In an action to recover damages for injury to property, the defendants Anderson–Barrows Metals Corporation and Watts Industries, Inc., appeal from an order of the Supreme Court, Suffolk County (Martin, J.), dated December 20, 2011, which, upon a decision of the same court dated March 15, 2011, granted the plaintiff's motion pursuant to CPLR 3126 to preclude them from offering evidence at trial.

ORDERED that the order is reversed, on the law, with costs, and the plaintiff's motion pursuant to CPLR 3126 to preclude the appellants from offering evidence at trial is denied.

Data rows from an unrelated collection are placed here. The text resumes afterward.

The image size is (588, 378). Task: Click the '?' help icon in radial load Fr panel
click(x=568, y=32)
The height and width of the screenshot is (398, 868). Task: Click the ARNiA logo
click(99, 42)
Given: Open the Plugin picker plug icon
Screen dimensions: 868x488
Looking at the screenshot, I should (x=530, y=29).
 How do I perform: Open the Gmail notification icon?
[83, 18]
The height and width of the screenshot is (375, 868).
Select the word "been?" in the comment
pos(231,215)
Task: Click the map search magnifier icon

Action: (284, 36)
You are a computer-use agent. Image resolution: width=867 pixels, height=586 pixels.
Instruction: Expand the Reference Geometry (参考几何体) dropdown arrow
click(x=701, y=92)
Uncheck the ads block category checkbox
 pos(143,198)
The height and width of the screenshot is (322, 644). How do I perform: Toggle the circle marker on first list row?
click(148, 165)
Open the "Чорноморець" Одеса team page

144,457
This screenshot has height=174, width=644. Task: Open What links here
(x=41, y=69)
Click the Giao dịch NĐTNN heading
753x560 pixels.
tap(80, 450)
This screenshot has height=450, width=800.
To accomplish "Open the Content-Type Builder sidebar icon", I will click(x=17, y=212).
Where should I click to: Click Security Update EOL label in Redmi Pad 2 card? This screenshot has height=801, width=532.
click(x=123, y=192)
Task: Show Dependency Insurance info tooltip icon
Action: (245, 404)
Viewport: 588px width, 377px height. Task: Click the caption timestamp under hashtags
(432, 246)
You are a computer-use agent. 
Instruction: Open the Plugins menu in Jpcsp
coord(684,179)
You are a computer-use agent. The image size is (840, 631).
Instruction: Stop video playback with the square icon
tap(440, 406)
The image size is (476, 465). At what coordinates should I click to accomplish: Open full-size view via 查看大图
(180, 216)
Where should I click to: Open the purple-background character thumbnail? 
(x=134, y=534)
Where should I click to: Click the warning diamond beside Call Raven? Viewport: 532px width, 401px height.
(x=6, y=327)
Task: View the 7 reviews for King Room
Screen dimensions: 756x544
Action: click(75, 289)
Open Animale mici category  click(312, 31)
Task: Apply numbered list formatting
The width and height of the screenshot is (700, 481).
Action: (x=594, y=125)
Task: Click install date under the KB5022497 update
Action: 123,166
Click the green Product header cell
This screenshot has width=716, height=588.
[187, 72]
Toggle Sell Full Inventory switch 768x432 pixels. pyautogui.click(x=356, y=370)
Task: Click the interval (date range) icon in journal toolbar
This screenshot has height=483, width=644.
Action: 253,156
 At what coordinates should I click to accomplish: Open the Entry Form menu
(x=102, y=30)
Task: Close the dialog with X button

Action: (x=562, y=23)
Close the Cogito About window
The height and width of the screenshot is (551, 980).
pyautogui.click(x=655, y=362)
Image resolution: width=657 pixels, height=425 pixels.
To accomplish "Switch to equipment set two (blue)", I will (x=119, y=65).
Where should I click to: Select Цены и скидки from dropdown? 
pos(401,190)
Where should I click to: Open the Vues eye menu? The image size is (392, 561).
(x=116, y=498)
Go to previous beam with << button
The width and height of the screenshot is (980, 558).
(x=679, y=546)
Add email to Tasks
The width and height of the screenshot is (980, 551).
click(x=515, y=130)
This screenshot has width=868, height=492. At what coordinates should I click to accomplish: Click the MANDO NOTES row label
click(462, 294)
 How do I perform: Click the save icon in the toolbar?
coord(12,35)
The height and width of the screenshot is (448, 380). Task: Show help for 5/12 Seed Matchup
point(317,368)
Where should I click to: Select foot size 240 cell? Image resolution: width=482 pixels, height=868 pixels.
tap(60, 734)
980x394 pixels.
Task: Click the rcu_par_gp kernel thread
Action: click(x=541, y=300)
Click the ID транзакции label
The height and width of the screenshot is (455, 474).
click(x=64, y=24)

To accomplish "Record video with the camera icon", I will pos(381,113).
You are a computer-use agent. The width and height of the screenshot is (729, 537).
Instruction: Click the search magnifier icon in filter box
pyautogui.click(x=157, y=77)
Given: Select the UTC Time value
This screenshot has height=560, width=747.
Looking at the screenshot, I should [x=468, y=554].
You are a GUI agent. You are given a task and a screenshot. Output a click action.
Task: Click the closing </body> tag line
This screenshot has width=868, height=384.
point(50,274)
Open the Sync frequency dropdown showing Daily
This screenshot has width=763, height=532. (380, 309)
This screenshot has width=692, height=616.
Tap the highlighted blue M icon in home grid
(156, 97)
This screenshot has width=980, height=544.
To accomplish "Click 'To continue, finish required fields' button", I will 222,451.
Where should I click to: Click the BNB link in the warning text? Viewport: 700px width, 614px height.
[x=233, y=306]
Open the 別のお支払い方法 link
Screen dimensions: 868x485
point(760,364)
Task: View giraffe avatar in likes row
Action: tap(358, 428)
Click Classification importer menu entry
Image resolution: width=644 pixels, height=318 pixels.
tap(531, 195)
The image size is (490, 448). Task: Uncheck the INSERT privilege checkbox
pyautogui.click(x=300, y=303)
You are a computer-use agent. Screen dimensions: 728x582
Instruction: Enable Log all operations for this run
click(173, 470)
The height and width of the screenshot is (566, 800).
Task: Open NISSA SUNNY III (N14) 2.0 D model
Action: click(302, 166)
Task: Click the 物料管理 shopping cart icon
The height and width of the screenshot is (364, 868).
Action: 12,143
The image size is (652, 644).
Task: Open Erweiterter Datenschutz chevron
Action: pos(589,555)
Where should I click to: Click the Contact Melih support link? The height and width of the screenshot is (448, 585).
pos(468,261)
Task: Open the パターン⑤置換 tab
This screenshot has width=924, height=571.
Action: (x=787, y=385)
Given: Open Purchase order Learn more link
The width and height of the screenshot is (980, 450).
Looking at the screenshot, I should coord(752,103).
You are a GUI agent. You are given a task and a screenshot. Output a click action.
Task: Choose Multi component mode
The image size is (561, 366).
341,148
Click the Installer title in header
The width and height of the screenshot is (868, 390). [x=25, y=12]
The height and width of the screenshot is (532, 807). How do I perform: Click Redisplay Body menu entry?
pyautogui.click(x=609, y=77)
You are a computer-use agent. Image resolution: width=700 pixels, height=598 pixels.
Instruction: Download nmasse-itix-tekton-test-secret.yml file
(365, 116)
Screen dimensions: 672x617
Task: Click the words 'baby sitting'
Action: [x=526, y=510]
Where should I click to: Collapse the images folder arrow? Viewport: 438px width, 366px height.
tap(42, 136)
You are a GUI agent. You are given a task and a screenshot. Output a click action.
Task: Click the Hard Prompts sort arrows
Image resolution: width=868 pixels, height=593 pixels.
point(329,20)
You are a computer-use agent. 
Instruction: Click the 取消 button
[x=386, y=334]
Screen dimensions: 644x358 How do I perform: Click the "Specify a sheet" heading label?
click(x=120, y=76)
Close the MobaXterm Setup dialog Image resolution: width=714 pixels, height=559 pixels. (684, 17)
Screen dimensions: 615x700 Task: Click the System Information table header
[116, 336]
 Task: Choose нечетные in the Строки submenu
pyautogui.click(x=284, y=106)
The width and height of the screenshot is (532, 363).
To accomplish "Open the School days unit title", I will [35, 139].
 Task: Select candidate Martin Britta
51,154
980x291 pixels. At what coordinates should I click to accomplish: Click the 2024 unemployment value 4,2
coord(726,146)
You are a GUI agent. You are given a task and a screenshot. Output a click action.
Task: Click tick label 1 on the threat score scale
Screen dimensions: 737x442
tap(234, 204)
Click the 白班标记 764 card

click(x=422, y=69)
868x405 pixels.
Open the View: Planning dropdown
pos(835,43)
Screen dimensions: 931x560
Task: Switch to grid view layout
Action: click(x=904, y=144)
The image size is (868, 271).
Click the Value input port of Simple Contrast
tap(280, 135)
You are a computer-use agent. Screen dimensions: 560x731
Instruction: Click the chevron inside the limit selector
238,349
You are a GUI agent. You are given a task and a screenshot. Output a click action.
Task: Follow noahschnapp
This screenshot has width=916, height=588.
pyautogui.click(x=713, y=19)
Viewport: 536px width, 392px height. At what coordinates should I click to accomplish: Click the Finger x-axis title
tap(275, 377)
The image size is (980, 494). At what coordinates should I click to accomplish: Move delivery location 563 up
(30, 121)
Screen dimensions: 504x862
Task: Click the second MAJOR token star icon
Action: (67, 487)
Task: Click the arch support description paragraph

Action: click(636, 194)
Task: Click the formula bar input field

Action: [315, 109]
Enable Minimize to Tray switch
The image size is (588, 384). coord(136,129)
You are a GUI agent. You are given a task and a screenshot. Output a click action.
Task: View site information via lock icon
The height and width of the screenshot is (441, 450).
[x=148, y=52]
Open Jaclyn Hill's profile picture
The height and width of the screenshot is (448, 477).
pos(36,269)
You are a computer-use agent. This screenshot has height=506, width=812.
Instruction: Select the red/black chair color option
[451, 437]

Even though the plaintiff's motion pursuant to CPLR 3126 requested that the answering affidavits be served 7 days prior to the date upon which the motion was noticed to be heard, it is undisputed that the motion was served by regular mail only 19 days prior to that time. Since the plaintiff did not serve its motion at least 21 days before the return date, it was only entitled to service of the answering papers 2 days before the return date (see CPLR 2103[b][2]; 2214[b]; Bush v. Hayward, 156 A.D.2d 899, 900–901; Capoccia v. Brognano, 132 A.D.2d 833, 833–834). Contrary to the determination of the Supreme Court, the appellants, who served their opposition papers 4 days prior to the return date, did not default in opposing the plaintiff's motion. Accordingly, the Supreme Court erred in not considering the appellants' opposition papers on the ground that they were late, and erred in treating the plaintiff's motion as unopposed.

Furthermore, there was no clear showing that the appellants engaged in willful and contumacious conduct in response to the plaintiff's notice to produce (see Zakhidov v. Boulevard Tenants Corp., 96 AD3d 737, 739; Moray v. City of Yonkers, 76 AD3d 618, 619; Moog v. City of New York, 30 AD3d 490, 490–491; Assael v. Metropolitan Tr. Auth., 4 AD3d 443). Accordingly, the plaintiff's motion pursuant to CPLR 3126 to preclude the appellants from offering evidence at trial should have been denied.